##### Material shown #####

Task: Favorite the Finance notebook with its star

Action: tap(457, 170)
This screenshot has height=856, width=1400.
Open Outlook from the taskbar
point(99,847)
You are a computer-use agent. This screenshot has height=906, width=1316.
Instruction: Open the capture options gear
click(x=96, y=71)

#####

### Directions
Reproduce the entire listing word for word.

### Solution
Task: Favorite the Finance notebook with its star

Action: tap(457, 170)
This screenshot has height=856, width=1400.
Open Outlook from the taskbar
point(99,847)
You are a computer-use agent. This screenshot has height=906, width=1316.
Instruction: Open the capture options gear
click(x=96, y=71)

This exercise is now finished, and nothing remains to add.